Walter Shaub, the director of the United States Office of Government Ethics between 2013 and 2017, described it as an abuse of power for personal gain.
“This abomination may be the most visible misuse of official position for private gain in America’s history,” he wrote on Twitter. “It is an abuse of the power entrusted to this man, the breach of a sacred trust. It is the civic equivalent of a mortal sin-maybe a religious one too. And it is a harbinger.”
“Almost the entire RNC convention was a Hatch Act violation,” Richard Painter, the White House chief ethics lawyer between 2005 and 2007 wrote on Twitter.
“Won’t anyone in DC enforce the Hatch Act?” University of Michigan law professor Barb McQuade wrote on Twitter.
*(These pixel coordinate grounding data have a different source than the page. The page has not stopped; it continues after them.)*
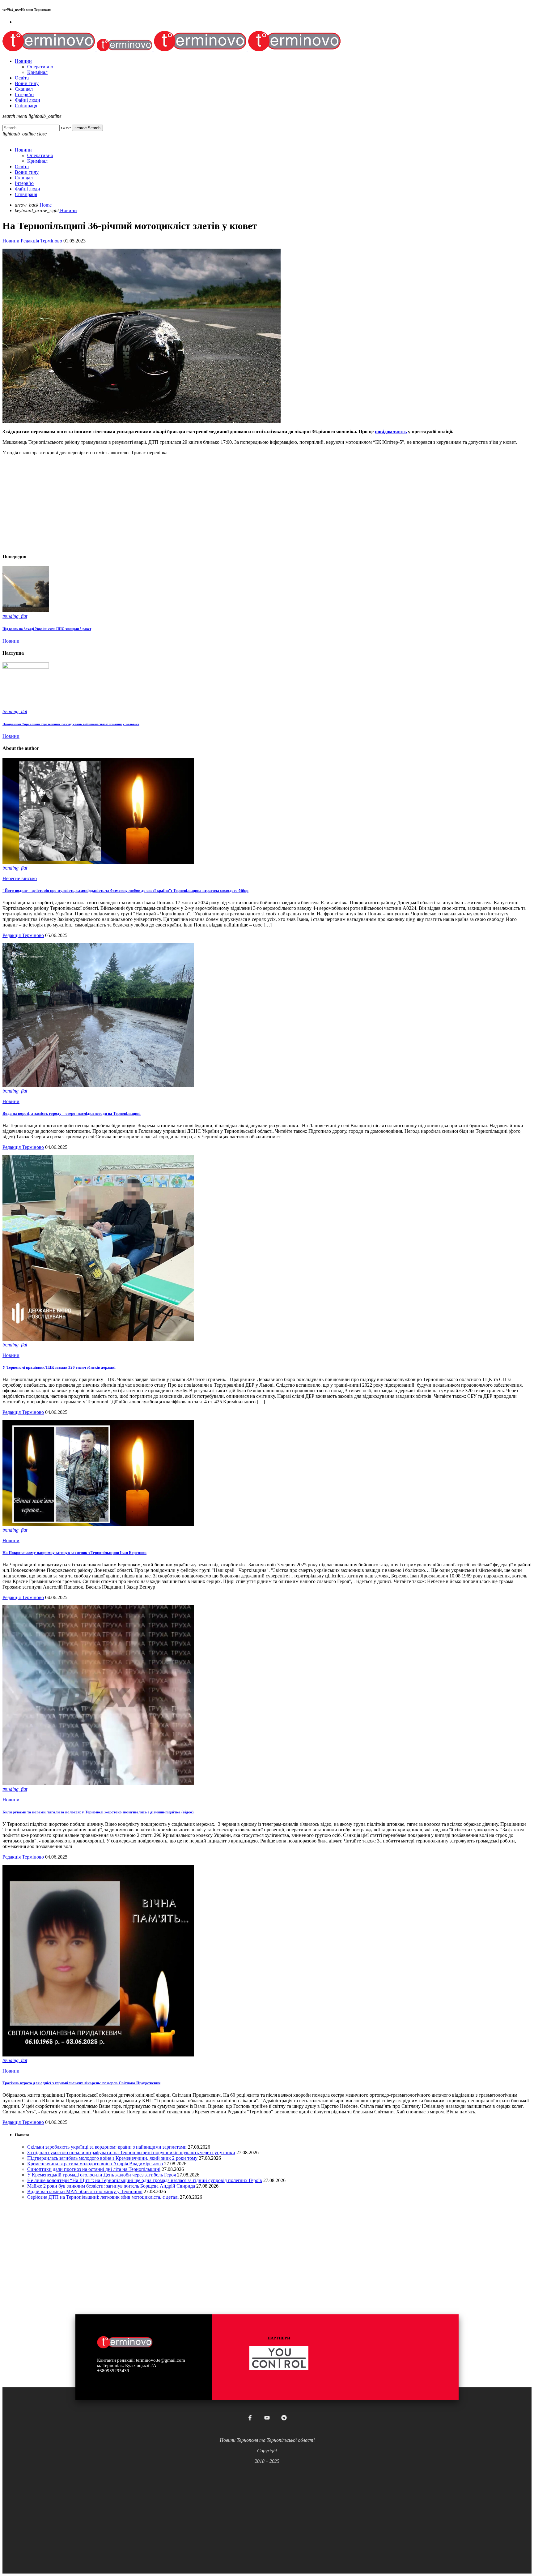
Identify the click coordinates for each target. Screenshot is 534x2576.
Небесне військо (19, 878)
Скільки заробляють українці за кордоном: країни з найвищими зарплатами (107, 2147)
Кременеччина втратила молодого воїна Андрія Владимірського (95, 2163)
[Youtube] (267, 2417)
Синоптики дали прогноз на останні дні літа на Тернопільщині (93, 2169)
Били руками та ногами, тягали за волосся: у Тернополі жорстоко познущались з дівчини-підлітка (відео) (97, 1812)
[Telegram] (284, 2417)
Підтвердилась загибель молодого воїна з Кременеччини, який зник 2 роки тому (112, 2158)
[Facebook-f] (250, 2417)
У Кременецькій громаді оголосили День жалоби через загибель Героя (101, 2174)
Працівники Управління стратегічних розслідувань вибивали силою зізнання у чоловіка (70, 724)
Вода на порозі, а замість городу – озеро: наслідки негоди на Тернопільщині (71, 1113)
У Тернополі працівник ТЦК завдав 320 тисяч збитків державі (59, 1367)
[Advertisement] (187, 503)
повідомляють (391, 431)
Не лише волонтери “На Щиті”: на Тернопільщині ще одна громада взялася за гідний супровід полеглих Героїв (144, 2180)
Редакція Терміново (41, 240)
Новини (10, 240)
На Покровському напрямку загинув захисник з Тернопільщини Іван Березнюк (74, 1552)
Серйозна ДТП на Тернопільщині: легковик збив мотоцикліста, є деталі (103, 2197)
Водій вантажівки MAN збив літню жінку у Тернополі (84, 2191)
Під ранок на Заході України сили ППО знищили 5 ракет (46, 629)
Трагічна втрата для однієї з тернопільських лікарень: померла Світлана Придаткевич (81, 2083)
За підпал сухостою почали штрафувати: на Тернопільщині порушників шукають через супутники (131, 2152)
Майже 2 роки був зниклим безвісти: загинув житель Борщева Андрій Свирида (111, 2186)
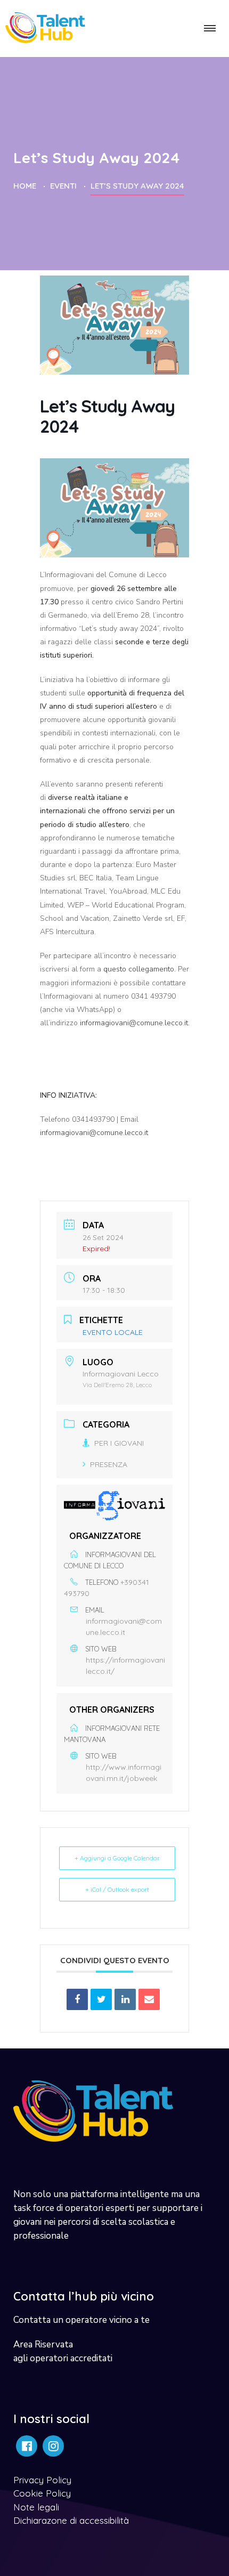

On Thursday night, around 1,500 people gathered on the South Lawn of the White House to hear Trump speak. Photos of the event show attendees not socially distancing and only a few wearing masks.
Business Insider previously reported that Trump broke ethical norms by using the powers of the presidency to promote his reelection campaign during several moments in the RNC so far.
Trump was criticised for abusing his office for partisan purposes when he pardoned Jon Ponder, a bank robber turned activist, at the White House.
He also had his acting secretary of homeland security, Chad Wolf, conduct a naturalization ceremony for five new US citizens at the White House. The individuals who were being sworn in said they weren’t aware Trump was going to be there or that they would be featured at the convention.
The ceremony was criticised as a blatant violation of the Hatch Act, a federal law that the bars federal employees from engaging in any political activities, including campaigning, in their official capacities. The president and vice president are excluded from the law, but some experts believe the law bans the use of public spaces for political activities.
Secretary of State Mike Pompeo was also accused of violating the Hatch Act when he delivered a speech praising Trump’s presidency from Jerusalem. Pompeo was on a taxpayer-funded diplomatic trip but State Department aides said he was acting in his personal capacity.
“A reminder that using government locations, government functions, and executive branch officials as part of a giant political campaign event is anti-democratic and in many cases illegal,” tweeted Noah Bookbinder, the executive director of Citizens for Responsibility and Ethics in Washington. “They keep blowing through law and democratic principles and assume no one will care.”